C-Phycocyanin from cyanobacteria Artrhorspira platensis: Binding of selected food-derived ligands

Abstract

To minimize the impact of artificial food colouring (e.g., in drinks) on health, chemical dyes are increasingly replaced by natural ones. C-phycocyanin (C-PC), hexameric light-harvesting phycobiliprotein from cyanobacteria Artrhorspira platensis, has been proposed as an alternative. The intensive blue colour of C-PC arises from phycocyanobilin (PCB), the covalently attached tetrapyrrole chromophores. The presence of PCB chromophores gives C-PC a broad range of bioactive effects (antioxidant, anticancer, and immunomodulatory ones), substantially increasing their potential for applications in the food industry. However, C-PC issensitive to temperature, and its colour significantly diminishes by thermal treatment, limiting its use in the food industry. Hence, improving C-PC stability is the major challenge for successful application in food and beverage colouring. It is well known that binding small, high-affinity ligands significantly improve protein stability.
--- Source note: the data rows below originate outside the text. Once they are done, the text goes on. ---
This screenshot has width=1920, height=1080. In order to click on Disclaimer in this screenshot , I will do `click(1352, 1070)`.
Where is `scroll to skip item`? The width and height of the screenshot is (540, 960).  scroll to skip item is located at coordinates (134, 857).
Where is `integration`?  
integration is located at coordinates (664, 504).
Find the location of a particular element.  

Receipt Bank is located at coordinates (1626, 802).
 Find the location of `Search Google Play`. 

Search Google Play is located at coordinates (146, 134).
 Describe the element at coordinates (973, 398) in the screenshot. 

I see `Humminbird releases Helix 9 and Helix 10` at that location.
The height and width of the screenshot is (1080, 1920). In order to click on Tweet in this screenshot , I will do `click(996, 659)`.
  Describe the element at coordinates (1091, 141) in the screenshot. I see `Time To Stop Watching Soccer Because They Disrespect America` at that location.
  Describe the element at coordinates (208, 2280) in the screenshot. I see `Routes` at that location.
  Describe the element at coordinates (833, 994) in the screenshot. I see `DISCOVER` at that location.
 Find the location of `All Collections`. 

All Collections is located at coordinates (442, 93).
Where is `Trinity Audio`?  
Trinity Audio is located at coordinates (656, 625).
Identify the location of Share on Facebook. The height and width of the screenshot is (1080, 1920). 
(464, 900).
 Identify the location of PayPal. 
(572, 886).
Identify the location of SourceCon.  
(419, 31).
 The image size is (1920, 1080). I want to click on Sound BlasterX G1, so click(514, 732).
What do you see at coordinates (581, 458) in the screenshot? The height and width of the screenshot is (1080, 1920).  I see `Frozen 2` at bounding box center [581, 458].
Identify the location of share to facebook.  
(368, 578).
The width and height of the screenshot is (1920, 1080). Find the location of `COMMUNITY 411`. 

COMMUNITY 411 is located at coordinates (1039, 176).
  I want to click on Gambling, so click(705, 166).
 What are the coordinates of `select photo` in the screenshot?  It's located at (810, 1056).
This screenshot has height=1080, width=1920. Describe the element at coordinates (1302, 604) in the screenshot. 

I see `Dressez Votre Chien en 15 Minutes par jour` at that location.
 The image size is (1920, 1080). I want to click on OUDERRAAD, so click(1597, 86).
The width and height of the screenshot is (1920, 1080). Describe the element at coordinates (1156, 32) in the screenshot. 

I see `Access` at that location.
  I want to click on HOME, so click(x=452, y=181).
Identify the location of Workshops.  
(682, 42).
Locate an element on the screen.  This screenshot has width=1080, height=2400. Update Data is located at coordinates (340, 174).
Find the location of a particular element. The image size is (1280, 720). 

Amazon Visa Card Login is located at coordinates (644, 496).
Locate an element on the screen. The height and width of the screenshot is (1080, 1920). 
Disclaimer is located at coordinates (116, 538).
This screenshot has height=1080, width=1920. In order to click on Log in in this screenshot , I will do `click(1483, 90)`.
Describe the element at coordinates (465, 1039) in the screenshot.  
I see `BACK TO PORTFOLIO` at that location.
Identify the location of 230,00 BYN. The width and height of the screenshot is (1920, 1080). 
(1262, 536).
Therefore, selecting food-derived ligands (such as vitamins, polyphenols, sugars, etc.) with the ability to bind C-PC firmly could be a promising strategy to increase the C-PC stability and preserve its colour, which should increase its application potential in the food industry. The main aim of this study is to characterize the binding of selected food-derived ligands (including quercetin, coenzyme Q10, gallic acid, vanillic acid, vanillin, resveratrol, glucose, fructose, sucrose, vitamin K, menthol, and dihydrolipoic acid) to C-PC by standard spectroscopic methods (UV/VIS absorption spectroscopy, spectrofluorimetry, and CD spectroscopy). Quercetin has the strongest binding affinity to C-PC (Ka~3.7x105 M-1 ), and its effects on C-PC structure and stability have been further investigated. CD spectroscopy revealed that quercetin induces stabilization of the protein secondary structure under simulated physiological conditions, while the conformation of the PCB chromophore is altered upon quercetin binding. Furthermore, quercetin binding increases the thermal stability of C-PC. Overall, our study revealed the ability of high-affinity, food-derived ligands to increase the stability of C-PC, which may enhance its application potential in the food industry.